(Items listed in a dataset)
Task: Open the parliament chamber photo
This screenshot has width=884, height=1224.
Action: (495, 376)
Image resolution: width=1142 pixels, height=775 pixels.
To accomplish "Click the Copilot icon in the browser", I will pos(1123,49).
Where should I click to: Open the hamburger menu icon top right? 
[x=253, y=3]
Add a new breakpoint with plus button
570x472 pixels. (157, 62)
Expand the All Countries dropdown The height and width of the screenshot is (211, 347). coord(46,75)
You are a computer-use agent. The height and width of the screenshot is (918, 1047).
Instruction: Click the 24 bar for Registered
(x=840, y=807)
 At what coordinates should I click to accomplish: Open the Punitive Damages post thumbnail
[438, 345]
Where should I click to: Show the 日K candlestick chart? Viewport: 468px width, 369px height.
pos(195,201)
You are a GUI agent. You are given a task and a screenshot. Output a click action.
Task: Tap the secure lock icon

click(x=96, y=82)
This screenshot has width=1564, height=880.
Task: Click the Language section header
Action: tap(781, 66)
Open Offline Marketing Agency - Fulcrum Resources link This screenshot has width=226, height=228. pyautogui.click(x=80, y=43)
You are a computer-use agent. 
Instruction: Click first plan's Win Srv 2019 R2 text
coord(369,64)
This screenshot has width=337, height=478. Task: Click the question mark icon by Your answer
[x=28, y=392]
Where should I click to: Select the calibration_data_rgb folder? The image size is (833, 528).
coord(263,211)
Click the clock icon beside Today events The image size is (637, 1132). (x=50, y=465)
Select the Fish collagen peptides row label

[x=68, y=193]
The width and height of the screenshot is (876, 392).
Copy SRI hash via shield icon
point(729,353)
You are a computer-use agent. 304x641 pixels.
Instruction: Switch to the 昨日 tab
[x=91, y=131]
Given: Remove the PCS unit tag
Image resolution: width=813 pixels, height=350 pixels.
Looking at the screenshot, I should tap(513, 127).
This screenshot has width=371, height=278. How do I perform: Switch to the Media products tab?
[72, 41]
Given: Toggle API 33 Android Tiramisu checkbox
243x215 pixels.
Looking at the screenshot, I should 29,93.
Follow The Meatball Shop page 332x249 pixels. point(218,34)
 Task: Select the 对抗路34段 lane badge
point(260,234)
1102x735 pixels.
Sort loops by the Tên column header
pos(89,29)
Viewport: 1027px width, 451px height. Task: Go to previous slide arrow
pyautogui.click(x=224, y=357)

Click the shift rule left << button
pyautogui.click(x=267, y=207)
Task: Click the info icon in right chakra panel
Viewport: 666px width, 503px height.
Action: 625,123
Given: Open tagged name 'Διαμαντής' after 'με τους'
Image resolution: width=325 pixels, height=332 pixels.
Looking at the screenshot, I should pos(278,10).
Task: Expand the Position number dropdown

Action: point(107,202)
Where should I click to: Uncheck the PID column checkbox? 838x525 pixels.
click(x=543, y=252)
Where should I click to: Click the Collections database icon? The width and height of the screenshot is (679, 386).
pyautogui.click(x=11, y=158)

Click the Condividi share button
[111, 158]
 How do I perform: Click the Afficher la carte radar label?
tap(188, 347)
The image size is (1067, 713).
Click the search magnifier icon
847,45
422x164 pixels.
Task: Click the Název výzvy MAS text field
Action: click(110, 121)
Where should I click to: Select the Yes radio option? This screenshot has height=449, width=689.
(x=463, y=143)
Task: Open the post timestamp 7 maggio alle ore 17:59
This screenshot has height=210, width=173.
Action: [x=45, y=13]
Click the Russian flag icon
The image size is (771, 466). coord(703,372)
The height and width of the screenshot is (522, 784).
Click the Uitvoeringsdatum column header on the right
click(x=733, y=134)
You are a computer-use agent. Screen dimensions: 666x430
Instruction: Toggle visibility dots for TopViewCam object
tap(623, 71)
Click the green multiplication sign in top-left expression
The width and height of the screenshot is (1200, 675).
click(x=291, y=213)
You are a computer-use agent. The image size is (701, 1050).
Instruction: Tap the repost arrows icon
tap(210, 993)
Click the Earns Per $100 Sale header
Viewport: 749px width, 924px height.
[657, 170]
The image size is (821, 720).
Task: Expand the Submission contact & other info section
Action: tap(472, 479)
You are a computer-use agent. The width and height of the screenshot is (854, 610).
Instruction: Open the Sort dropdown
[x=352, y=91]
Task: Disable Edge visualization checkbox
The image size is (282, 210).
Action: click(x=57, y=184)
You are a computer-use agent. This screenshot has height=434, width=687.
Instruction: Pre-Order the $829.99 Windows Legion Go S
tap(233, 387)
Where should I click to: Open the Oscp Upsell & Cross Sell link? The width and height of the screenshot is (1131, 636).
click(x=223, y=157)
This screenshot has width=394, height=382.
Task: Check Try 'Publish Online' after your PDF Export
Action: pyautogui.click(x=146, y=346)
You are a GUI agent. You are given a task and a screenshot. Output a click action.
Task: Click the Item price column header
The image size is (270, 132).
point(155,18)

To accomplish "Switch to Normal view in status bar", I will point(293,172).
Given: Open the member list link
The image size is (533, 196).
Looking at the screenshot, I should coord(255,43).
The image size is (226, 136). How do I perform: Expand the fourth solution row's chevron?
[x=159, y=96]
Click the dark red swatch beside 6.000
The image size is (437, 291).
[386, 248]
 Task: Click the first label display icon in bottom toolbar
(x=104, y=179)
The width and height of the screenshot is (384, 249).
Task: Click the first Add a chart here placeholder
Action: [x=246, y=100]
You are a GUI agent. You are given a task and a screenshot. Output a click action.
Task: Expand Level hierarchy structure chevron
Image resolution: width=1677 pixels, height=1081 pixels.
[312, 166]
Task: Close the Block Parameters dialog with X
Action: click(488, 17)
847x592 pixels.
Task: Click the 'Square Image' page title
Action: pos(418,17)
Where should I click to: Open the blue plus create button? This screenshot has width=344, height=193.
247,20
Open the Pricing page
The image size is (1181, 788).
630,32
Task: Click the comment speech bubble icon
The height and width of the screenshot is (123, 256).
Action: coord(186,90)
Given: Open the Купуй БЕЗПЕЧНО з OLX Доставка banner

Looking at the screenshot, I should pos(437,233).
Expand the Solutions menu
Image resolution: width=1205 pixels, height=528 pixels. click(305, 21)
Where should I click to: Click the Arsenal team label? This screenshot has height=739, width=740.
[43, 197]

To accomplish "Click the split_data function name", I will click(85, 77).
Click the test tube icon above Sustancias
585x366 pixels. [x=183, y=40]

§ TASK DIRECTIONS
Every record listed above needs to be written out again exactly.

§ FINISHED TASK
Task: Open the parliament chamber photo
This screenshot has width=884, height=1224.
Action: (495, 376)
Image resolution: width=1142 pixels, height=775 pixels.
To accomplish "Click the Copilot icon in the browser", I will pos(1123,49).
Where should I click to: Open the hamburger menu icon top right? 
[x=253, y=3]
Add a new breakpoint with plus button
570x472 pixels. (157, 62)
Expand the All Countries dropdown The height and width of the screenshot is (211, 347). coord(46,75)
You are a computer-use agent. The height and width of the screenshot is (918, 1047).
Instruction: Click the 24 bar for Registered
(x=840, y=807)
 At what coordinates should I click to accomplish: Open the Punitive Damages post thumbnail
[438, 345]
Where should I click to: Show the 日K candlestick chart? Viewport: 468px width, 369px height.
pos(195,201)
You are a GUI agent. You are given a task and a screenshot. Output a click action.
Task: Tap the secure lock icon

click(x=96, y=82)
This screenshot has width=1564, height=880.
Task: Click the Language section header
Action: tap(781, 66)
Open Offline Marketing Agency - Fulcrum Resources link This screenshot has width=226, height=228. pyautogui.click(x=80, y=43)
You are a computer-use agent. 
Instruction: Click first plan's Win Srv 2019 R2 text
coord(369,64)
This screenshot has width=337, height=478. Task: Click the question mark icon by Your answer
[x=28, y=392]
Where should I click to: Select the calibration_data_rgb folder? The image size is (833, 528).
coord(263,211)
Click the clock icon beside Today events The image size is (637, 1132). (x=50, y=465)
Select the Fish collagen peptides row label

[x=68, y=193]
The width and height of the screenshot is (876, 392).
Copy SRI hash via shield icon
point(729,353)
You are a computer-use agent. 304x641 pixels.
Instruction: Switch to the 昨日 tab
[x=91, y=131]
Given: Remove the PCS unit tag
Image resolution: width=813 pixels, height=350 pixels.
Looking at the screenshot, I should tap(513, 127).
This screenshot has width=371, height=278. How do I perform: Switch to the Media products tab?
[72, 41]
Given: Toggle API 33 Android Tiramisu checkbox
243x215 pixels.
Looking at the screenshot, I should 29,93.
Follow The Meatball Shop page 332x249 pixels. point(218,34)
 Task: Select the 对抗路34段 lane badge
point(260,234)
1102x735 pixels.
Sort loops by the Tên column header
pos(89,29)
Viewport: 1027px width, 451px height. Task: Go to previous slide arrow
pyautogui.click(x=224, y=357)

Click the shift rule left << button
pyautogui.click(x=267, y=207)
Task: Click the info icon in right chakra panel
Viewport: 666px width, 503px height.
Action: 625,123
Given: Open tagged name 'Διαμαντής' after 'με τους'
Image resolution: width=325 pixels, height=332 pixels.
Looking at the screenshot, I should pos(278,10).
Task: Expand the Position number dropdown

Action: point(107,202)
Where should I click to: Uncheck the PID column checkbox? 838x525 pixels.
click(x=543, y=252)
Where should I click to: Click the Collections database icon? The width and height of the screenshot is (679, 386).
pyautogui.click(x=11, y=158)

Click the Condividi share button
[111, 158]
 How do I perform: Click the Afficher la carte radar label?
tap(188, 347)
The image size is (1067, 713).
Click the search magnifier icon
847,45
422x164 pixels.
Task: Click the Název výzvy MAS text field
Action: click(110, 121)
Where should I click to: Select the Yes radio option? This screenshot has height=449, width=689.
(x=463, y=143)
Task: Open the post timestamp 7 maggio alle ore 17:59
This screenshot has height=210, width=173.
Action: [x=45, y=13]
Click the Russian flag icon
The image size is (771, 466). coord(703,372)
The height and width of the screenshot is (522, 784).
Click the Uitvoeringsdatum column header on the right
click(x=733, y=134)
You are a computer-use agent. Screen dimensions: 666x430
Instruction: Toggle visibility dots for TopViewCam object
tap(623, 71)
Click the green multiplication sign in top-left expression
The width and height of the screenshot is (1200, 675).
click(x=291, y=213)
You are a computer-use agent. The image size is (701, 1050).
Instruction: Tap the repost arrows icon
tap(210, 993)
Click the Earns Per $100 Sale header
Viewport: 749px width, 924px height.
[657, 170]
The image size is (821, 720).
Task: Expand the Submission contact & other info section
Action: tap(472, 479)
You are a computer-use agent. The width and height of the screenshot is (854, 610).
Instruction: Open the Sort dropdown
[x=352, y=91]
Task: Disable Edge visualization checkbox
The image size is (282, 210).
Action: click(x=57, y=184)
You are a computer-use agent. This screenshot has height=434, width=687.
Instruction: Pre-Order the $829.99 Windows Legion Go S
tap(233, 387)
Where should I click to: Open the Oscp Upsell & Cross Sell link? The width and height of the screenshot is (1131, 636).
click(x=223, y=157)
This screenshot has width=394, height=382.
Task: Check Try 'Publish Online' after your PDF Export
Action: pyautogui.click(x=146, y=346)
You are a GUI agent. You are given a task and a screenshot. Output a click action.
Task: Click the Item price column header
The image size is (270, 132).
point(155,18)

To accomplish "Switch to Normal view in status bar", I will point(293,172).
Given: Open the member list link
The image size is (533, 196).
Looking at the screenshot, I should coord(255,43).
The image size is (226, 136). How do I perform: Expand the fourth solution row's chevron?
[x=159, y=96]
Click the dark red swatch beside 6.000
The image size is (437, 291).
[386, 248]
 Task: Click the first label display icon in bottom toolbar
(x=104, y=179)
The width and height of the screenshot is (384, 249).
Task: Click the first Add a chart here placeholder
Action: [x=246, y=100]
You are a GUI agent. You are given a task and a screenshot. Output a click action.
Task: Expand Level hierarchy structure chevron
Image resolution: width=1677 pixels, height=1081 pixels.
[312, 166]
Task: Close the Block Parameters dialog with X
Action: click(488, 17)
847x592 pixels.
Task: Click the 'Square Image' page title
Action: pos(418,17)
Where should I click to: Open the blue plus create button? This screenshot has width=344, height=193.
247,20
Open the Pricing page
The image size is (1181, 788).
630,32
Task: Click the comment speech bubble icon
The height and width of the screenshot is (123, 256).
Action: coord(186,90)
Given: Open the Купуй БЕЗПЕЧНО з OLX Доставка banner

Looking at the screenshot, I should pos(437,233).
Expand the Solutions menu
Image resolution: width=1205 pixels, height=528 pixels. click(305, 21)
Where should I click to: Click the Arsenal team label? This screenshot has height=739, width=740.
[43, 197]

To accomplish "Click the split_data function name", I will click(85, 77).
Click the test tube icon above Sustancias
585x366 pixels. [x=183, y=40]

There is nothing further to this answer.